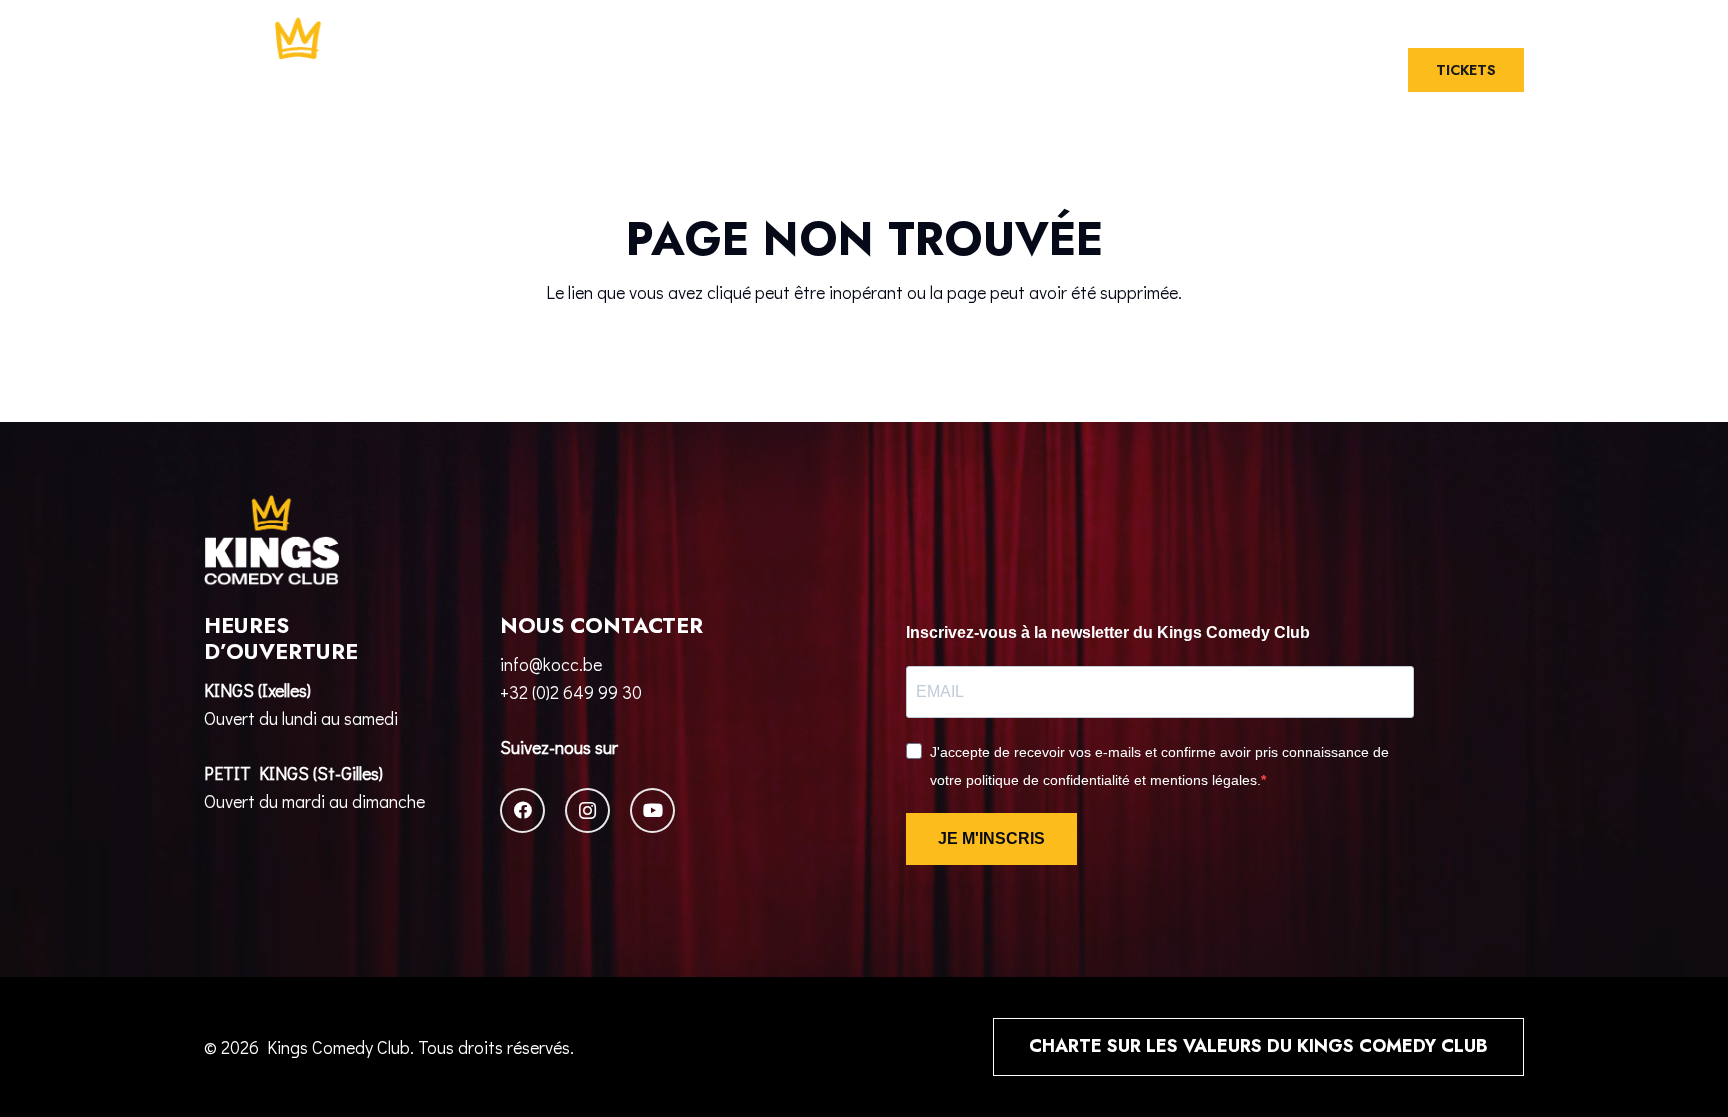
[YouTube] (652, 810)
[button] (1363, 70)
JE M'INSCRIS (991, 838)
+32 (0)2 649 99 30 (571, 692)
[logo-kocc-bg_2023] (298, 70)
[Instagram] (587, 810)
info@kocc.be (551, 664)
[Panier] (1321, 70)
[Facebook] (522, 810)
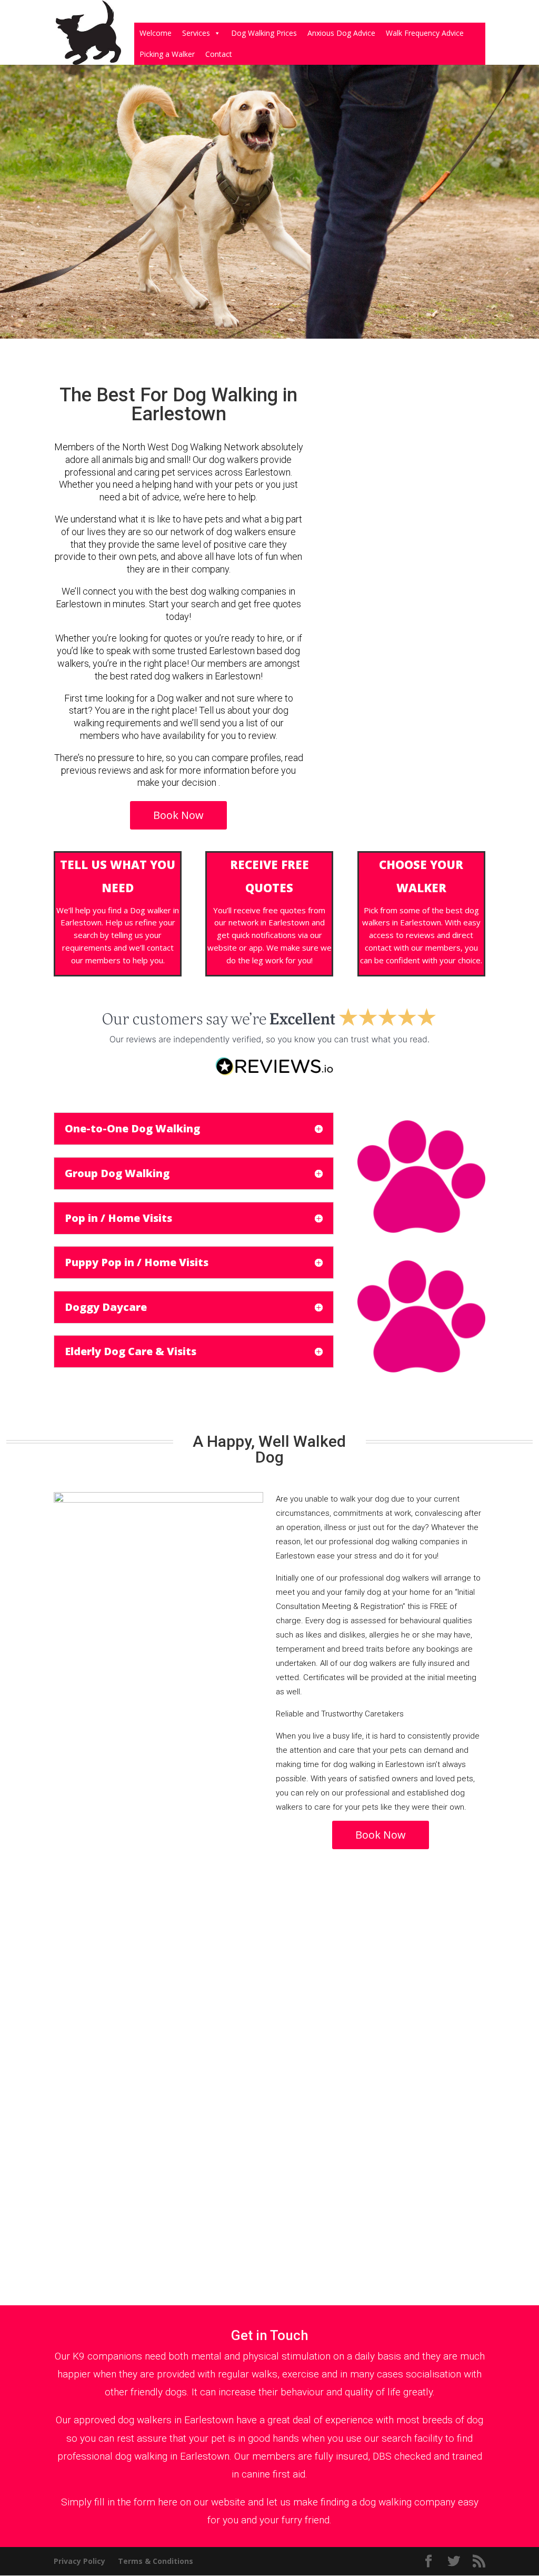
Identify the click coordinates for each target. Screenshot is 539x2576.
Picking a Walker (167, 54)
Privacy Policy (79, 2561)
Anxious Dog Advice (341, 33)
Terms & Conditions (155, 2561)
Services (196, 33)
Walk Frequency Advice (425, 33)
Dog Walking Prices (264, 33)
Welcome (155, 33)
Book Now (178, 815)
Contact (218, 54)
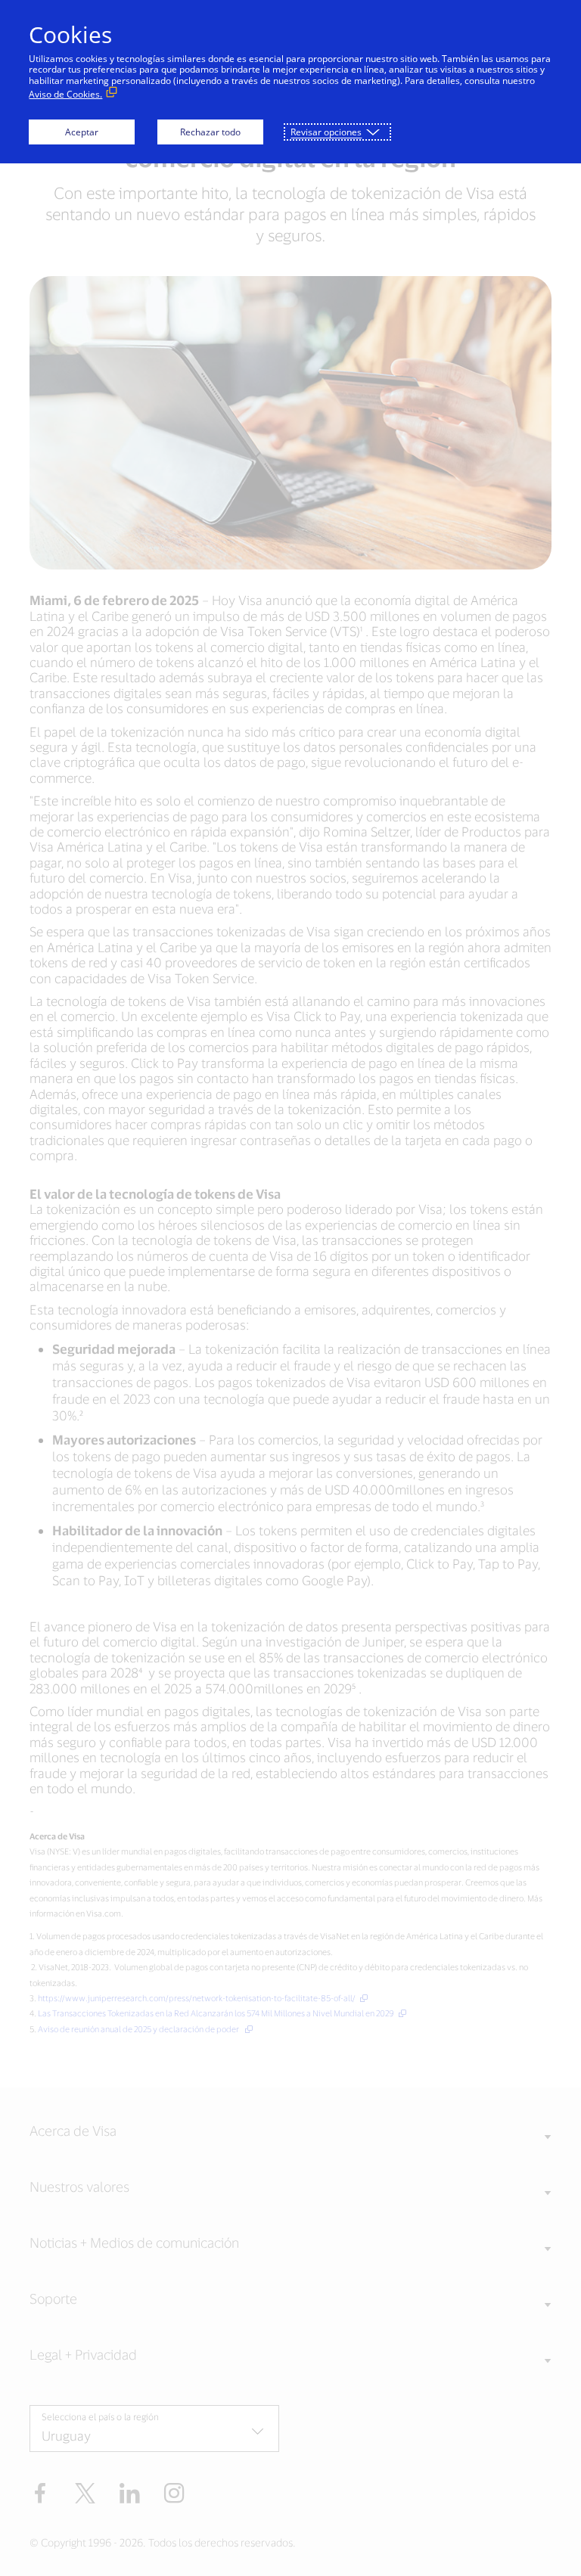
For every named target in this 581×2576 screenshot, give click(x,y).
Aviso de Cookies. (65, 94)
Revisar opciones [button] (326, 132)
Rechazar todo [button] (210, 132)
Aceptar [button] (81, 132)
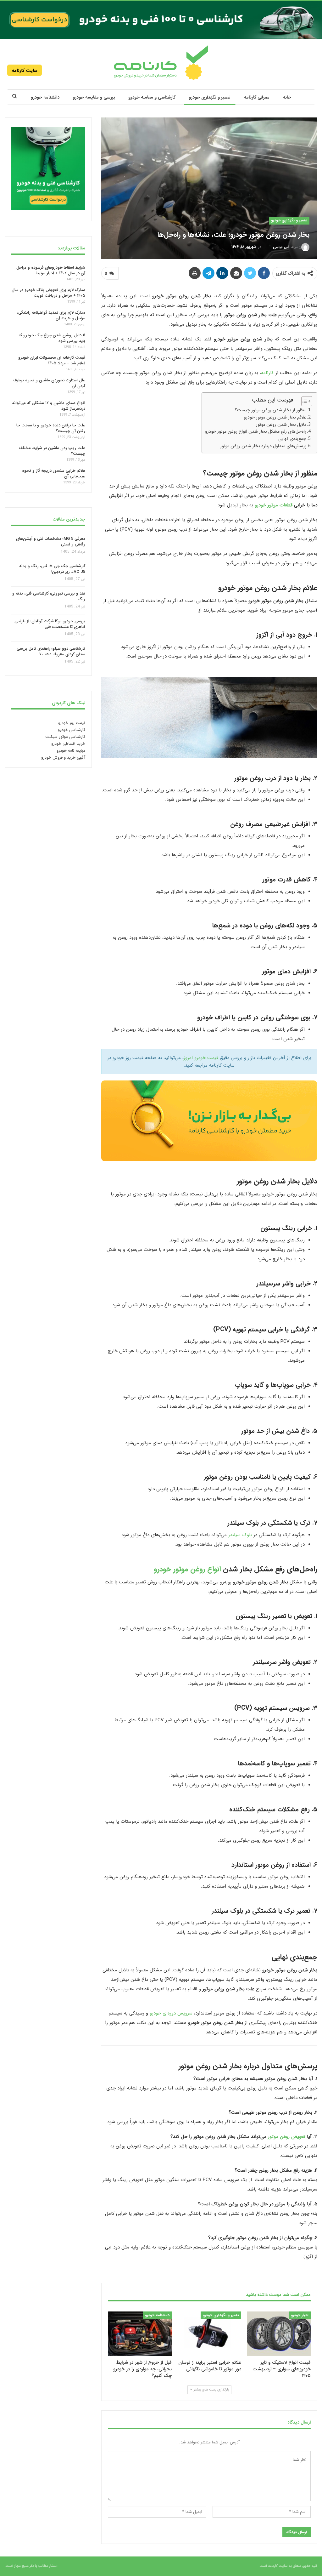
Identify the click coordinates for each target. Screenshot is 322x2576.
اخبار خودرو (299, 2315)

***

> _ACTION ITEM_
Only exact repeats of the lines from the one containing "Contact (218, 54)" through the end of the listing above are wanted here; pictures are not.

> _YOUR SOLUTION_
Contact (218, 54)
For every named target in this 581×2576 screenshot, give click(x,y).
Aviso de Cookies. (65, 94)
Revisar opciones [button] (326, 132)
Rechazar todo [button] (210, 132)
Aceptar [button] (81, 132)
Identify the click coordinates for each target. Screenshot is 322x2576.
اخبار خودرو (299, 2315)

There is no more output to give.